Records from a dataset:
═══

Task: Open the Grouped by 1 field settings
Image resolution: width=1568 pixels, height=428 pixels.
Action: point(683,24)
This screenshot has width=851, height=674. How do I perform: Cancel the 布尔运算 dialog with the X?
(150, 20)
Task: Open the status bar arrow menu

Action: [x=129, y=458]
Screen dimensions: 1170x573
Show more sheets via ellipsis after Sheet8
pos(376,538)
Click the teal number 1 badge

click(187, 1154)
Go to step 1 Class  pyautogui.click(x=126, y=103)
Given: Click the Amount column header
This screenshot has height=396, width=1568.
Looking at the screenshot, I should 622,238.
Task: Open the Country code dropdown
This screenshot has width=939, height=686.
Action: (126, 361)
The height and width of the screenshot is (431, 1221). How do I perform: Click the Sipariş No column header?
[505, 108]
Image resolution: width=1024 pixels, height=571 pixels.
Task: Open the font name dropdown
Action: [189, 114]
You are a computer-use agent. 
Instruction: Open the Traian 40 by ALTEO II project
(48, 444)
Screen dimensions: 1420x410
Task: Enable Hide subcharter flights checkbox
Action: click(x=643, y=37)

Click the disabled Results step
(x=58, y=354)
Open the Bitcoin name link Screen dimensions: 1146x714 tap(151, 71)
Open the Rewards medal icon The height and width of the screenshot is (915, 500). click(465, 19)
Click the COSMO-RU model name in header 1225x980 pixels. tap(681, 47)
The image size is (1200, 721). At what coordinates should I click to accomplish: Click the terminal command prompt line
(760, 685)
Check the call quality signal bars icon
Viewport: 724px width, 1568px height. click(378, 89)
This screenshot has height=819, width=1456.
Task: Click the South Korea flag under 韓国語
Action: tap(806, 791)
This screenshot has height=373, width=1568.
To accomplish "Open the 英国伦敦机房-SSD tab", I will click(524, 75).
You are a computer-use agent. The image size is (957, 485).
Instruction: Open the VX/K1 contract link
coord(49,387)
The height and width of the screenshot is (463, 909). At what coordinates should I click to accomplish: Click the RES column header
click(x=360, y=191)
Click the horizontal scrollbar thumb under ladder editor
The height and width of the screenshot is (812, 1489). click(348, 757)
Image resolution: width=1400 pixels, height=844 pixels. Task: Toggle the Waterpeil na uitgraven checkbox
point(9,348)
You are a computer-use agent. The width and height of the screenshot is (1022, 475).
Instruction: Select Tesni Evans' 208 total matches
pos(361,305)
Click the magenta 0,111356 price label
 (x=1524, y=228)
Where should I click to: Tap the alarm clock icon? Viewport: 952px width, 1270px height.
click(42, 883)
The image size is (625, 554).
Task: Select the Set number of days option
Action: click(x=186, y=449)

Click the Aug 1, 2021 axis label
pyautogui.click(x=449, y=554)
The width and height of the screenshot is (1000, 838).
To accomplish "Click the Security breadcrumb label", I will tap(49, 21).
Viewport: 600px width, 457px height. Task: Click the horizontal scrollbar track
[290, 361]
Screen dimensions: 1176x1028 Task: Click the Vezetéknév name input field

═══

- TASK
For each line in the data, set it down again exactly.

- WRITTEN SOLUTION
Task: Open the Grouped by 1 field settings
Image resolution: width=1568 pixels, height=428 pixels.
Action: point(683,24)
This screenshot has width=851, height=674. How do I perform: Cancel the 布尔运算 dialog with the X?
(150, 20)
Task: Open the status bar arrow menu

Action: [x=129, y=458]
Screen dimensions: 1170x573
Show more sheets via ellipsis after Sheet8
pos(376,538)
Click the teal number 1 badge

click(187, 1154)
Go to step 1 Class  pyautogui.click(x=126, y=103)
Given: Click the Amount column header
This screenshot has height=396, width=1568.
Looking at the screenshot, I should 622,238.
Task: Open the Country code dropdown
This screenshot has width=939, height=686.
Action: (126, 361)
The height and width of the screenshot is (431, 1221). How do I perform: Click the Sipariş No column header?
[505, 108]
Image resolution: width=1024 pixels, height=571 pixels.
Task: Open the font name dropdown
Action: [189, 114]
You are a computer-use agent. 
Instruction: Open the Traian 40 by ALTEO II project
(48, 444)
Screen dimensions: 1420x410
Task: Enable Hide subcharter flights checkbox
Action: click(x=643, y=37)

Click the disabled Results step
(x=58, y=354)
Open the Bitcoin name link Screen dimensions: 1146x714 tap(151, 71)
Open the Rewards medal icon The height and width of the screenshot is (915, 500). click(465, 19)
Click the COSMO-RU model name in header 1225x980 pixels. tap(681, 47)
The image size is (1200, 721). At what coordinates should I click to accomplish: Click the terminal command prompt line
(760, 685)
Check the call quality signal bars icon
Viewport: 724px width, 1568px height. click(378, 89)
This screenshot has height=819, width=1456.
Task: Click the South Korea flag under 韓国語
Action: tap(806, 791)
This screenshot has height=373, width=1568.
To accomplish "Open the 英国伦敦机房-SSD tab", I will click(524, 75).
You are a computer-use agent. The image size is (957, 485).
Instruction: Open the VX/K1 contract link
coord(49,387)
The height and width of the screenshot is (463, 909). At what coordinates should I click to accomplish: Click the RES column header
click(x=360, y=191)
Click the horizontal scrollbar thumb under ladder editor
The height and width of the screenshot is (812, 1489). click(348, 757)
Image resolution: width=1400 pixels, height=844 pixels. Task: Toggle the Waterpeil na uitgraven checkbox
point(9,348)
You are a computer-use agent. The width and height of the screenshot is (1022, 475).
Instruction: Select Tesni Evans' 208 total matches
pos(361,305)
Click the magenta 0,111356 price label
 (x=1524, y=228)
Where should I click to: Tap the alarm clock icon? Viewport: 952px width, 1270px height.
click(42, 883)
The image size is (625, 554).
Task: Select the Set number of days option
Action: click(x=186, y=449)

Click the Aug 1, 2021 axis label
pyautogui.click(x=449, y=554)
The width and height of the screenshot is (1000, 838).
To accomplish "Click the Security breadcrumb label", I will tap(49, 21).
Viewport: 600px width, 457px height. Task: Click the horizontal scrollbar track
[290, 361]
Screen dimensions: 1176x1028 Task: Click the Vezetéknév name input field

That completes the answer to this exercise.